Exercise task => Could you copy the rows below word for word, everything from the line containing "This screenshot has height=364, width=687." down to the line containing "Action: coord(201,408)", with both of those lines included?

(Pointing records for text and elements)
^^^^^^^^^^^^^^^^

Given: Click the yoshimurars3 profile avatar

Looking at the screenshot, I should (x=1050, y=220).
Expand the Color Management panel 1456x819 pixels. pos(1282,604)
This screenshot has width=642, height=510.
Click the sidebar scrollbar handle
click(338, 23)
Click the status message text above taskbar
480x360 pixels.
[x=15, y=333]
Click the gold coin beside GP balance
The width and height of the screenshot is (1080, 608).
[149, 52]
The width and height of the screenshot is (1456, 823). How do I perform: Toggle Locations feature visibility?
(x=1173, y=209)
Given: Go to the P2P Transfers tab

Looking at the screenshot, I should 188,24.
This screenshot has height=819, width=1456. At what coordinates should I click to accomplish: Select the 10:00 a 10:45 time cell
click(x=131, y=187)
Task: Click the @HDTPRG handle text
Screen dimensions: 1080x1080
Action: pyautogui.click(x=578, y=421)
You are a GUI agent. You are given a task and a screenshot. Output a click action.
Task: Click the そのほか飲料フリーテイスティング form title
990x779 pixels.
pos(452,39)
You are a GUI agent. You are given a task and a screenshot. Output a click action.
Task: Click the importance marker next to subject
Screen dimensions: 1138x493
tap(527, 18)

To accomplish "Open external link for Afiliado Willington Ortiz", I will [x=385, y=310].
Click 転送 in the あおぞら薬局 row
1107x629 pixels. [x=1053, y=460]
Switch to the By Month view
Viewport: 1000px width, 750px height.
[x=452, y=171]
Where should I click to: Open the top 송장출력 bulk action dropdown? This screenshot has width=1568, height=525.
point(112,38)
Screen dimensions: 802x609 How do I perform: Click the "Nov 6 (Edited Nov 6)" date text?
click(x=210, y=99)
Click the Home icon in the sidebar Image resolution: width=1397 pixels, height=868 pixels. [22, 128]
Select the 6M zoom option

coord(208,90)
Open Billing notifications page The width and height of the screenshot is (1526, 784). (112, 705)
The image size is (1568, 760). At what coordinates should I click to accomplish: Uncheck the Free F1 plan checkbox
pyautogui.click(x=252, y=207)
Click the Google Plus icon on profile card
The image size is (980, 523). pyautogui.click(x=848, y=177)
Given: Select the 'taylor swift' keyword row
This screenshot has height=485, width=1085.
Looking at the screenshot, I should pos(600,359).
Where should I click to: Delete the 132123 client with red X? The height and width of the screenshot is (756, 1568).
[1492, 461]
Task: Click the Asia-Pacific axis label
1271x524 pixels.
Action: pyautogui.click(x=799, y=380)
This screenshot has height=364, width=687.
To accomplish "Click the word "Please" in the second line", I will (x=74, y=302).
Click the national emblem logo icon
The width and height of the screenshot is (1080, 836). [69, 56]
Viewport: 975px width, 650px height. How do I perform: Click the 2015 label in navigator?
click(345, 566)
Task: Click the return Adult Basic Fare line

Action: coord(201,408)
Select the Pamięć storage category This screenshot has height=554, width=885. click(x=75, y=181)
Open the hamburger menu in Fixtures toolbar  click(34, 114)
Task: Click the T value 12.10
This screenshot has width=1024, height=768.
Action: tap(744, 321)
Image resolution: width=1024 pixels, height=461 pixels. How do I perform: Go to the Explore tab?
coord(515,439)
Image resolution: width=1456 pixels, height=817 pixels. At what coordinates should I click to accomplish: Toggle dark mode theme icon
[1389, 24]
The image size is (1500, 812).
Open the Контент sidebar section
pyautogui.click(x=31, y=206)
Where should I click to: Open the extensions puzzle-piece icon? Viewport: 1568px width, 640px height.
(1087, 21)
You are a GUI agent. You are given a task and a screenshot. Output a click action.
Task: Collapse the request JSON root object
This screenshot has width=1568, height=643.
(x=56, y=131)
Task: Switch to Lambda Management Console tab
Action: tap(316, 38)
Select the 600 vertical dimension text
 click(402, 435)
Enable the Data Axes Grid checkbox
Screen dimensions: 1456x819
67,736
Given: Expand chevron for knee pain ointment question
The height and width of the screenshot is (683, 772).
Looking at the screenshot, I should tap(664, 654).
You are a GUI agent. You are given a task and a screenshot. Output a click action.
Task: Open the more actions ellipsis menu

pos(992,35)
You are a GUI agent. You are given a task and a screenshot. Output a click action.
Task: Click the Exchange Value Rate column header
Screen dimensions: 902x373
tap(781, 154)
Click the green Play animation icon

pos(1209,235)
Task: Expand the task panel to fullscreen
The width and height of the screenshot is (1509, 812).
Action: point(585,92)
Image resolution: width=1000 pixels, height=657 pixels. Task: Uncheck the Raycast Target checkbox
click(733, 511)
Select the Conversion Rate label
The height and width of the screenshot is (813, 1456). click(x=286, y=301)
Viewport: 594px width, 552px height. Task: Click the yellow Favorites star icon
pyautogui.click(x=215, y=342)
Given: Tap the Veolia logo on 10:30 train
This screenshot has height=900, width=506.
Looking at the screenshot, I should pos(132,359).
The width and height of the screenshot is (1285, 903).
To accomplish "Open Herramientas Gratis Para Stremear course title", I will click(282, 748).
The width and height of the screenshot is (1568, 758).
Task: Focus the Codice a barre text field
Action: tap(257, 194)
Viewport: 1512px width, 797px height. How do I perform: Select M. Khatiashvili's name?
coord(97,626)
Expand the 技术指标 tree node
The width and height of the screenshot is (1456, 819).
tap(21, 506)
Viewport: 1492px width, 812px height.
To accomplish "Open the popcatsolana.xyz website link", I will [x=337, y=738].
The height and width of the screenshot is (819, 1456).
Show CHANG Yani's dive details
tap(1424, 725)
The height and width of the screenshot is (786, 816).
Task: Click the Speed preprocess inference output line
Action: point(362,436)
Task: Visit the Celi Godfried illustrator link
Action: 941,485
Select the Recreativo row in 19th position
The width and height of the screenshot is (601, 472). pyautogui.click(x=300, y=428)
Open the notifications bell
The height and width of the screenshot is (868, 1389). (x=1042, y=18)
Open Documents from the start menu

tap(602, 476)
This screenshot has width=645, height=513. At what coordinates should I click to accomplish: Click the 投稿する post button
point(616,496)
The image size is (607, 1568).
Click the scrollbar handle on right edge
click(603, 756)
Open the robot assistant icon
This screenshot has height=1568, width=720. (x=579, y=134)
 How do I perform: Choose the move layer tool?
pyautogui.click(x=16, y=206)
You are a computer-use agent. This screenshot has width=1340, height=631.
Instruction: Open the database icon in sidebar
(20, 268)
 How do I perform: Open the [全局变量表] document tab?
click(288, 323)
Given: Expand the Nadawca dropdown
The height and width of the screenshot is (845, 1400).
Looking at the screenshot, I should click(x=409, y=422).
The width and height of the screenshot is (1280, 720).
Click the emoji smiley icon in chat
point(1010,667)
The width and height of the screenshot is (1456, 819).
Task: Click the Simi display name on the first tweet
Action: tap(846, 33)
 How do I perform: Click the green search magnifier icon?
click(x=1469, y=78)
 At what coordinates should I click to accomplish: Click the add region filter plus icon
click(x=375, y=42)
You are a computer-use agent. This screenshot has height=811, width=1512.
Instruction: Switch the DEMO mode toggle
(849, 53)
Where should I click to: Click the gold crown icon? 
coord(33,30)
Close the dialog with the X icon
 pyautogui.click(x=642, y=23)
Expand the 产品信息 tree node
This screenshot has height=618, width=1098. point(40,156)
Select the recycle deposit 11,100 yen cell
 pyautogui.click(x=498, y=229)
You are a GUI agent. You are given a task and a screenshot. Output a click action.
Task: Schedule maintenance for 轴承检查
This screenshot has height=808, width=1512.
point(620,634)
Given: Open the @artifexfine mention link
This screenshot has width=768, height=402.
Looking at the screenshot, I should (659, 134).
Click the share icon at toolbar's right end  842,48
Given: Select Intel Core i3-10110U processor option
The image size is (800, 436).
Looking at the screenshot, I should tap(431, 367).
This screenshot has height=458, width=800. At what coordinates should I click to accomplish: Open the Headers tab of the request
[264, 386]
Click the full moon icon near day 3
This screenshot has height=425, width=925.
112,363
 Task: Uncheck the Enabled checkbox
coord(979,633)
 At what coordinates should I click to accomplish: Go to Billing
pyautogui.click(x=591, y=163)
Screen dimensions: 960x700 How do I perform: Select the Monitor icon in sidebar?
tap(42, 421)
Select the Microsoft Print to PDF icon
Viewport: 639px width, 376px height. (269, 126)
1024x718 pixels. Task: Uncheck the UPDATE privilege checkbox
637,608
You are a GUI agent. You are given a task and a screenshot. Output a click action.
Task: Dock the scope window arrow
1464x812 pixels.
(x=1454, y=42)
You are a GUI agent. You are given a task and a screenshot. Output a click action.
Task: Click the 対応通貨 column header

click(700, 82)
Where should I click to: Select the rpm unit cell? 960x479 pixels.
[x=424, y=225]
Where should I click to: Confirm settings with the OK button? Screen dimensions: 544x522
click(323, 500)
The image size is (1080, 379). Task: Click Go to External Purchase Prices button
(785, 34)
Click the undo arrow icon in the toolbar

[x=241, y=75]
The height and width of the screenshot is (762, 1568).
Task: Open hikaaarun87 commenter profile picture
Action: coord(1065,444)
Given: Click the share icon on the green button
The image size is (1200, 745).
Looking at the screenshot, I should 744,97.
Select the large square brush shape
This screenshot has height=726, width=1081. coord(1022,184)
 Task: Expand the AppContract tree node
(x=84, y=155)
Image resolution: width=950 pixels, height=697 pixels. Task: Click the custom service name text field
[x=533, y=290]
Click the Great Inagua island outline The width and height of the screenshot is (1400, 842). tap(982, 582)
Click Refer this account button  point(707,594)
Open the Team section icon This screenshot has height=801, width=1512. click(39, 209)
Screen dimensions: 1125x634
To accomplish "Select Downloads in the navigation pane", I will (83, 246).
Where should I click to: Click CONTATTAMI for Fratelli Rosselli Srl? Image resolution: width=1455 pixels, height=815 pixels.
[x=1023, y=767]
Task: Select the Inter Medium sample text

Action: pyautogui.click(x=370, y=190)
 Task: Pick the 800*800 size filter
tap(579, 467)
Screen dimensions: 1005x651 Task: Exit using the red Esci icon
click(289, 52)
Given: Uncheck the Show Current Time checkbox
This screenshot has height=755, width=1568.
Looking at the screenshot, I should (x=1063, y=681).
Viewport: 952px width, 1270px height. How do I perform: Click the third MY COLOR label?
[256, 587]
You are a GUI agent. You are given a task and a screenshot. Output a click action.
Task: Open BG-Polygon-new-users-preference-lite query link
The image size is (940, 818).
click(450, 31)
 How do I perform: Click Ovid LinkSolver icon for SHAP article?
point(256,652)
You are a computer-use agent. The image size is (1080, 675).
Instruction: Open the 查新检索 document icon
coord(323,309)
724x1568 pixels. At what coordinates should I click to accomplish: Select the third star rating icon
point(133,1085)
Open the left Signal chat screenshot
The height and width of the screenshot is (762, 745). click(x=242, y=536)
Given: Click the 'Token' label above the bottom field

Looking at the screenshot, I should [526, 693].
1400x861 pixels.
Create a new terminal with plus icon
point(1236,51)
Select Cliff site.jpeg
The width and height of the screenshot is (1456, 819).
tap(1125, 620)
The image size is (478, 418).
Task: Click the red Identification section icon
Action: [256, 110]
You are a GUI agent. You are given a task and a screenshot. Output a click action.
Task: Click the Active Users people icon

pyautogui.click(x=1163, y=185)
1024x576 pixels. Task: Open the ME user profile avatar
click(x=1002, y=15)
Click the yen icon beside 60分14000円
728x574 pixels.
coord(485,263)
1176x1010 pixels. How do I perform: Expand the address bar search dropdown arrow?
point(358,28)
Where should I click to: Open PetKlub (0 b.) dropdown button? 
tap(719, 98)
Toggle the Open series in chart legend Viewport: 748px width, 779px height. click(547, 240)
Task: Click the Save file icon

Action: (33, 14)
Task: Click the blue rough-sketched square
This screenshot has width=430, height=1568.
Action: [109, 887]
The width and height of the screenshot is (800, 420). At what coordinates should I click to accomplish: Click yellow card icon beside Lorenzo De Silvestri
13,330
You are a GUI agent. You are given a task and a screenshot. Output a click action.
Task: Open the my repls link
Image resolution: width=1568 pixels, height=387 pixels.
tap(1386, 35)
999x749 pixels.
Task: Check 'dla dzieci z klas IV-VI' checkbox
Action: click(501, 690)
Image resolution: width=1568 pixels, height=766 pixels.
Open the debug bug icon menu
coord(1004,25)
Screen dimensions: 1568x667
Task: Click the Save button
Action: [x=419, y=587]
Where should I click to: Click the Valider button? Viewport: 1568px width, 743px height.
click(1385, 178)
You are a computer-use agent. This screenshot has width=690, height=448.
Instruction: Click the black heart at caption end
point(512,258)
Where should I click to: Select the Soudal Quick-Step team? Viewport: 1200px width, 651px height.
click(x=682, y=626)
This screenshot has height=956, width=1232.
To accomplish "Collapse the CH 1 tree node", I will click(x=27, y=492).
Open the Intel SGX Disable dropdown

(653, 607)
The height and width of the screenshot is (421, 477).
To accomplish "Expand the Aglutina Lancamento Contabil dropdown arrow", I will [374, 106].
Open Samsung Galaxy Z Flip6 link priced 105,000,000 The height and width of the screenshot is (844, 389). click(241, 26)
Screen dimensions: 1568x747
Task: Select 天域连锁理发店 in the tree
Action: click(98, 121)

^^^^^^^^^^^^^^^^

Reply =>
This screenshot has height=364, width=687.
To accomplish "Click the word "Please" in the second line", I will (x=74, y=302).
Click the national emblem logo icon
The width and height of the screenshot is (1080, 836). [69, 56]
Viewport: 975px width, 650px height. How do I perform: Click the 2015 label in navigator?
click(345, 566)
Task: Click the return Adult Basic Fare line

Action: coord(201,408)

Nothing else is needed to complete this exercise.